A partir desta terça-feira, 1º de julho, o Sistema Único de Saúde (SUS) começa a ofertar a vacina meningocócica ACWY para crianças de 12 meses de idade. A medida, anunciada pelo Ministério da Saúde no último fim de semana, amplia a proteção contra os principais sorogrupos da bactéria causadora da meningite.
Até então, o esquema vacinal infantil contra a doença incluía duas doses da vacina meningocócica do tipo C, aplicadas aos 3 e 5 meses de vida, com reforço da mesma vacina aos 12 meses. Com a nova diretriz, o reforço passa a ser feito com a vacina ACWY, que protege contra os sorogrupos A, C, W e Y da bactéria Neisseria meningitidis.
A vacina ACWY já era disponibilizada gratuitamente na rede pública para adolescentes entre 11 e 14 anos, em dose única ou de reforço, dependendo do histórico vacinal. A ampliação para o público infantil busca aumentar a cobertura contra as formas mais graves e letais da meningite meningocócica.

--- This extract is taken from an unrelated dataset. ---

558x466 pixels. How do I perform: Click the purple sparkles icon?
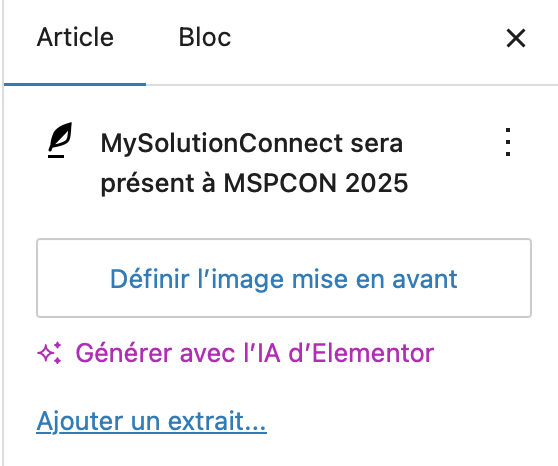[x=49, y=353]
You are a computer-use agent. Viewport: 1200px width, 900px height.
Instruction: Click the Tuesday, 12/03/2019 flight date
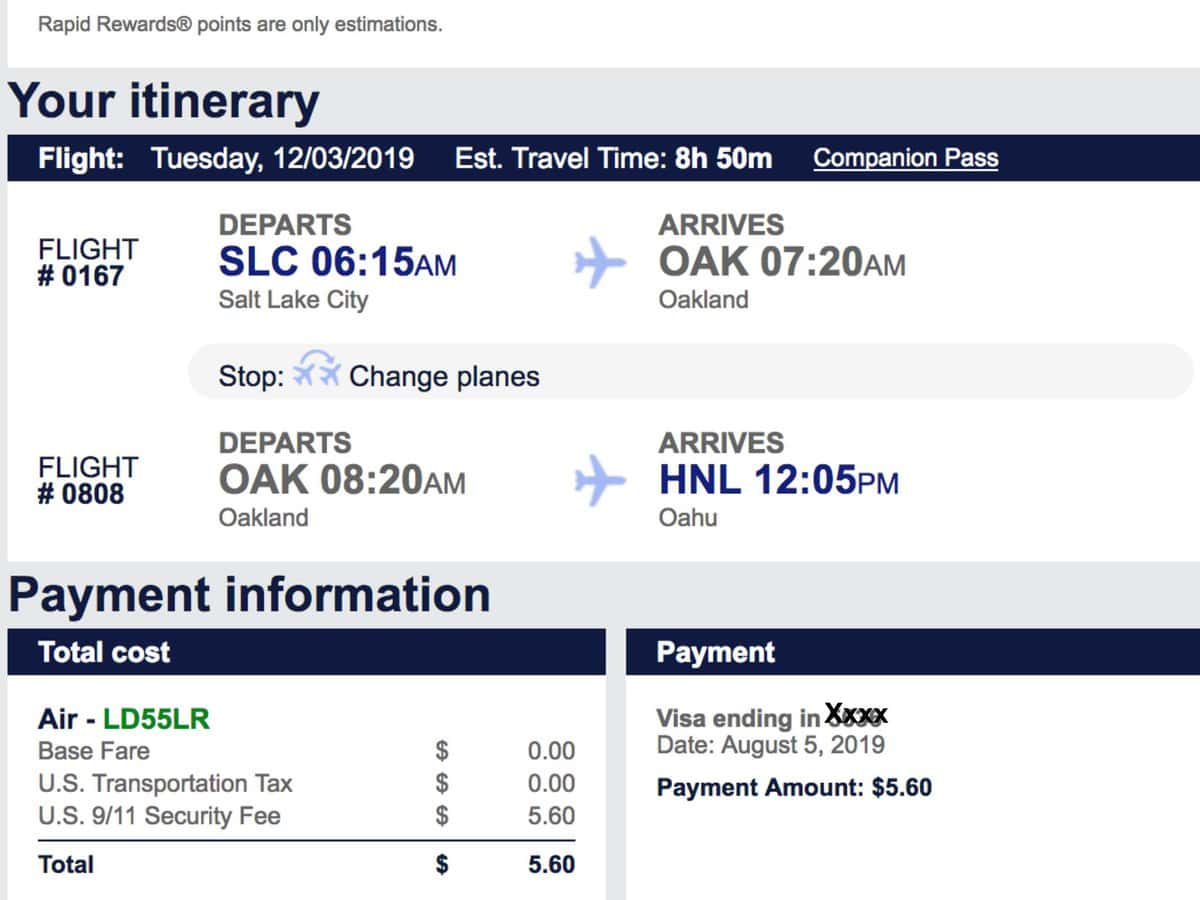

Em nota oficial, o Ministério da Saúde esclareceu que crianças que já receberam as duas doses da meningocócica C e a dose de reforço com a mesma vacina aos 12 meses não precisam tomar a ACWY neste momento. Já aquelas que ainda não foram vacinadas aos 12 meses poderão receber diretamente o reforço com a nova vacina.
Casos em alta
A ampliação ocorre em meio a um cenário de atenção para a doença. Segundo dados do próprio ministério, o Brasil já registrou 4.406 casos confirmados de meningite em 2025, sendo 1.731 do tipo bacteriana, 1.584 do tipo viral e 1.091 causados por outras origens ou não identificados.
Prevenção e sintomas
Além da ACWY, outras vacinas disponíveis no SUS também ajudam a prevenir formas graves da meningite, como a BCG, a pentavalente e as pneumocócicas 10, 13 e 23-valente.
A meningite é uma inflamação das meninges — membranas que envolvem o cérebro e a medula espinhal — e pode ter diversas causas, incluindo vírus, bactérias, fungos e até fatores não infecciosos, como doenças autoimunes, efeitos colaterais de medicamentos e traumatismos.
As formas bacterianas da doença são as mais graves e costumam ocorrer com maior frequência nos meses mais frios, enquanto as virais tendem a ser mais comuns nas estações mais quentes, como primavera e verão.
O Ministério da Saúde reforça a importância de manter o calendário vacinal em dia e recomenda que pais e responsáveis procurem as unidades de saúde para imunizar seus filhos.